RECORDS SUPPLIED section start

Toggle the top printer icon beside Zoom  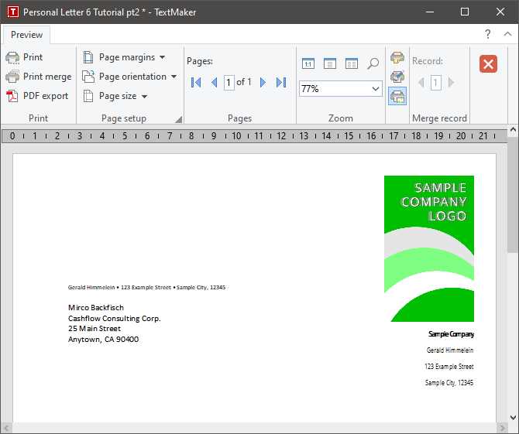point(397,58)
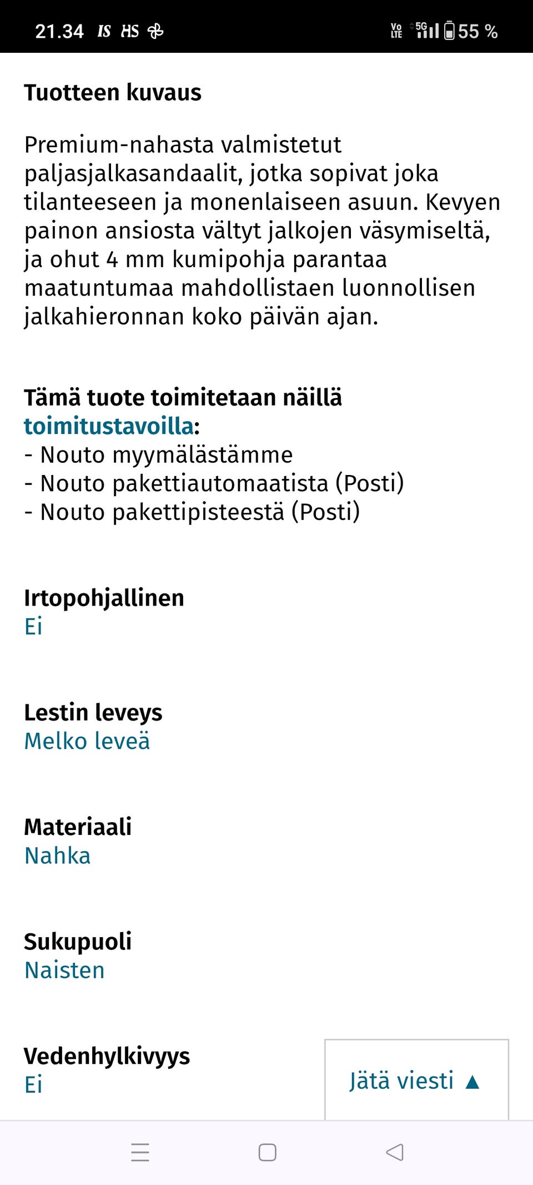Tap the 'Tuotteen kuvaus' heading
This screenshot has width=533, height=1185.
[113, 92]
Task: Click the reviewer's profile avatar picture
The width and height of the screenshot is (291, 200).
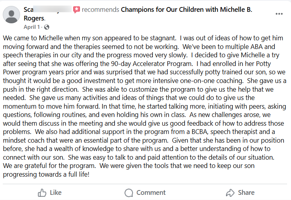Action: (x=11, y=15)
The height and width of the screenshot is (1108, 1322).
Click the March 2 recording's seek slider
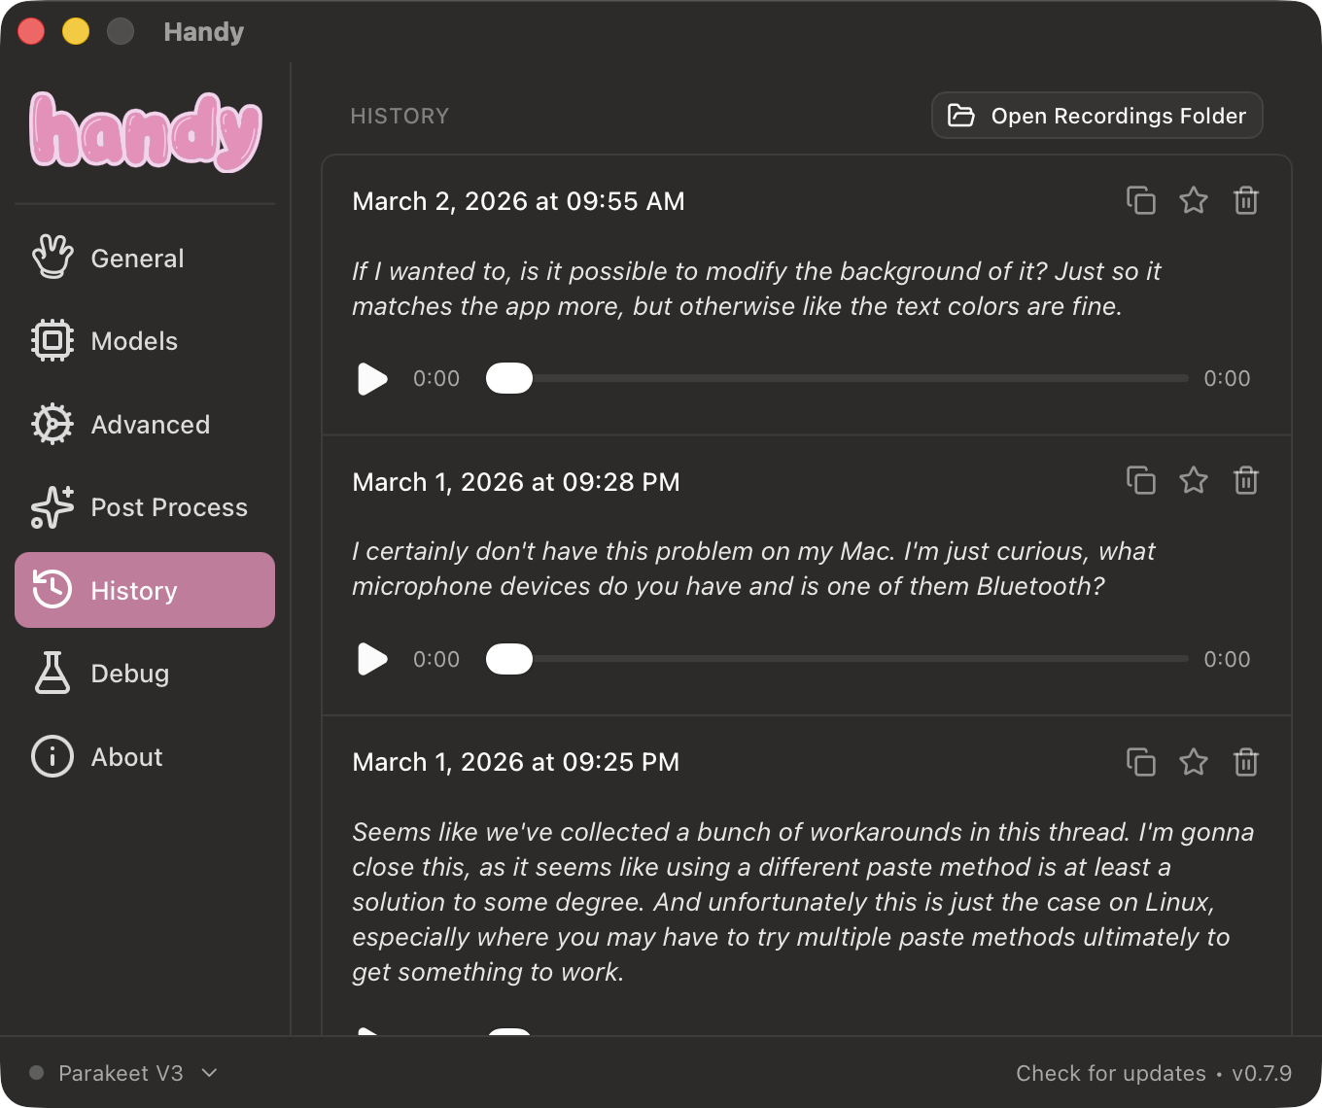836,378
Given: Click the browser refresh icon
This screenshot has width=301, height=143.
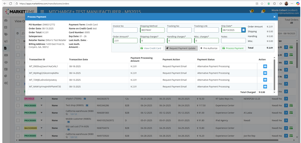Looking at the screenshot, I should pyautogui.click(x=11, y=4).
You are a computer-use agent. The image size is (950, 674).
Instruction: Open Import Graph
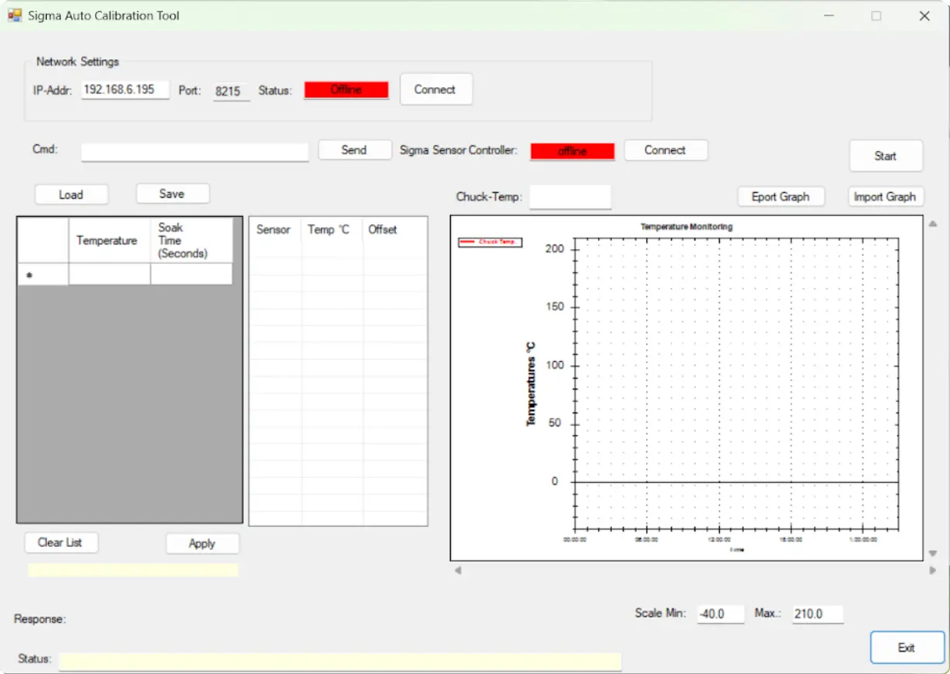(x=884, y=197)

RECORDS SUPPLIED section end
RECORDS SUPPLIED section start

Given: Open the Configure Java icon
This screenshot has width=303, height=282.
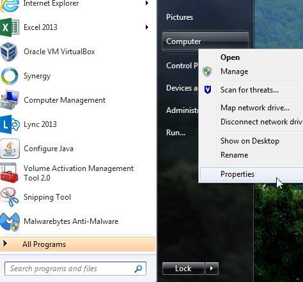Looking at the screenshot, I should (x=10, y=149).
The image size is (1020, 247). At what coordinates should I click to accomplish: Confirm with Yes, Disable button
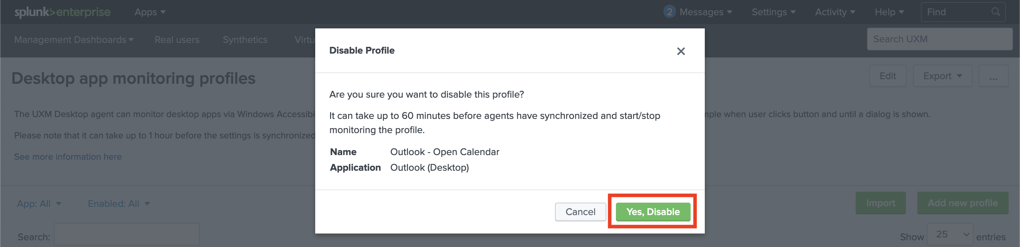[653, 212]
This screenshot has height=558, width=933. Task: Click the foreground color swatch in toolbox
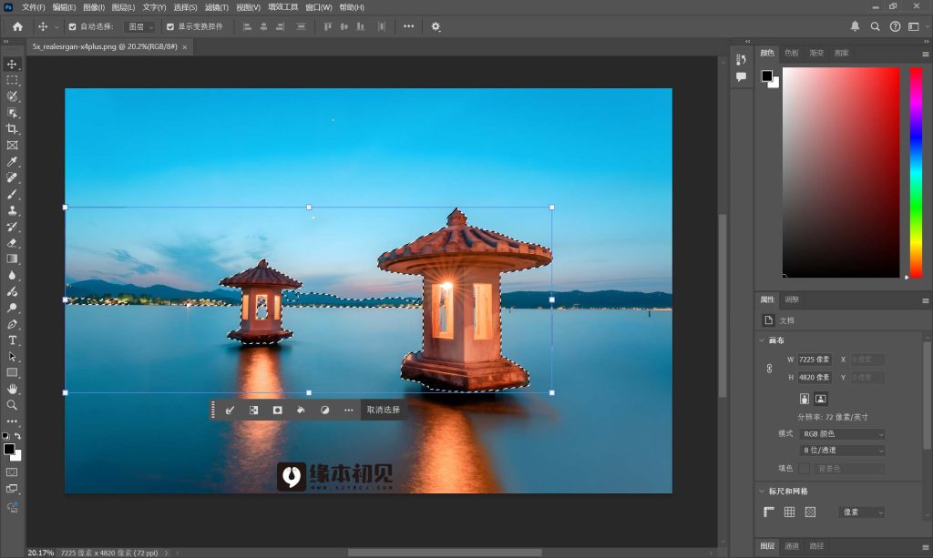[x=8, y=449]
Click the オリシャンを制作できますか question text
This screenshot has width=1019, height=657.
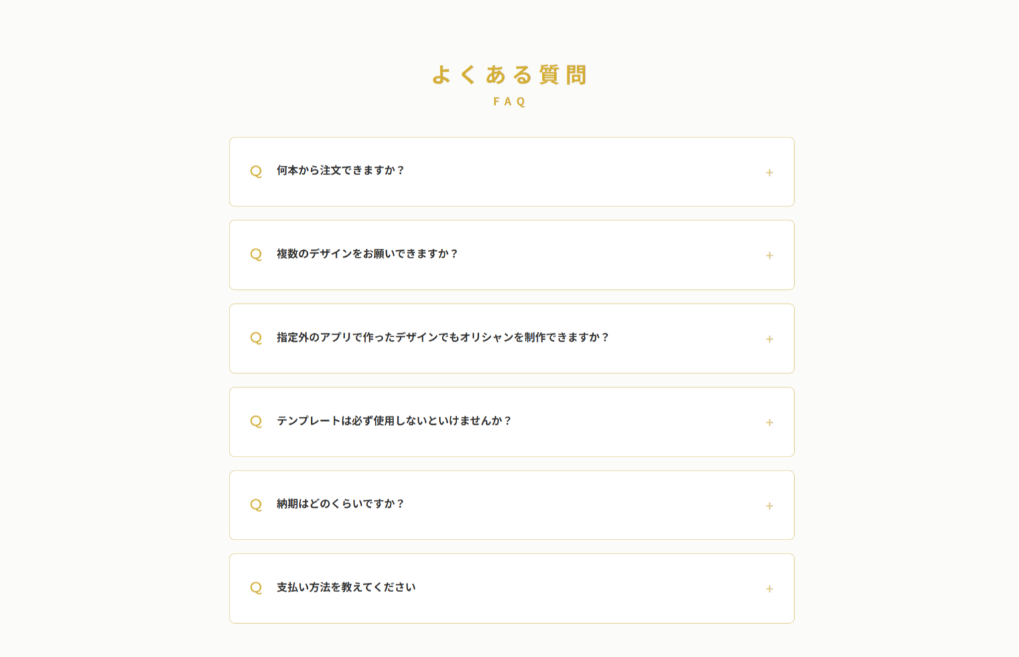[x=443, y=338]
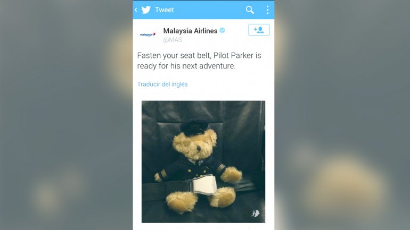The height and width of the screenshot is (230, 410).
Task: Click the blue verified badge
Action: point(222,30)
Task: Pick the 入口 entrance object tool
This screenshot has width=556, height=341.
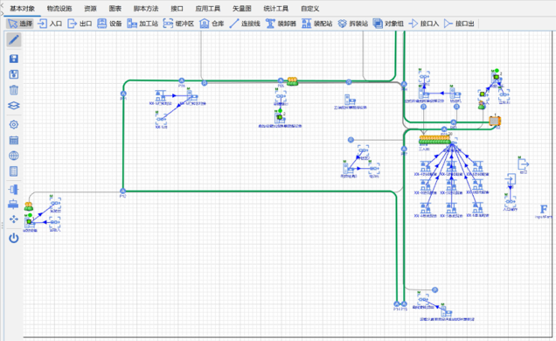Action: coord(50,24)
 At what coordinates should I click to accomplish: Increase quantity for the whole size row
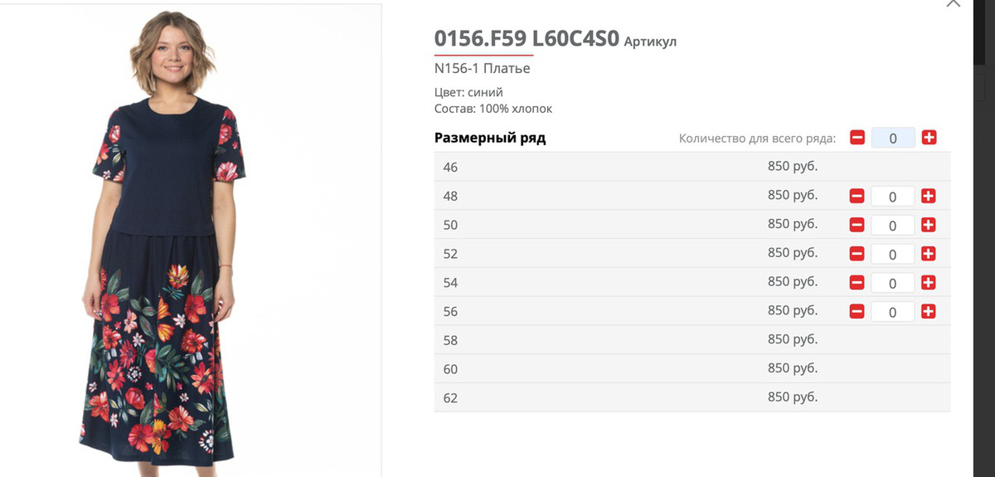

RECORDS SUPPLIED section end
RECORDS SUPPLIED section start

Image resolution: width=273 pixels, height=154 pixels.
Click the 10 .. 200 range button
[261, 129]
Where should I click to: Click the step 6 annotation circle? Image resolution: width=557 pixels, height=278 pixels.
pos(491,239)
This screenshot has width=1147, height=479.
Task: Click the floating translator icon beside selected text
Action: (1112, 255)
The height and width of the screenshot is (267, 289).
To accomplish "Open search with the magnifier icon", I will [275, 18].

RECORDS SUPPLIED section end

THE PROBLEM
From the material above, gather all lines that include the string "Given" and copy them.

RESPONSE FOR THIS EXERCISE
Given: Click the browser refresh icon
Given: Open the Configure Java icon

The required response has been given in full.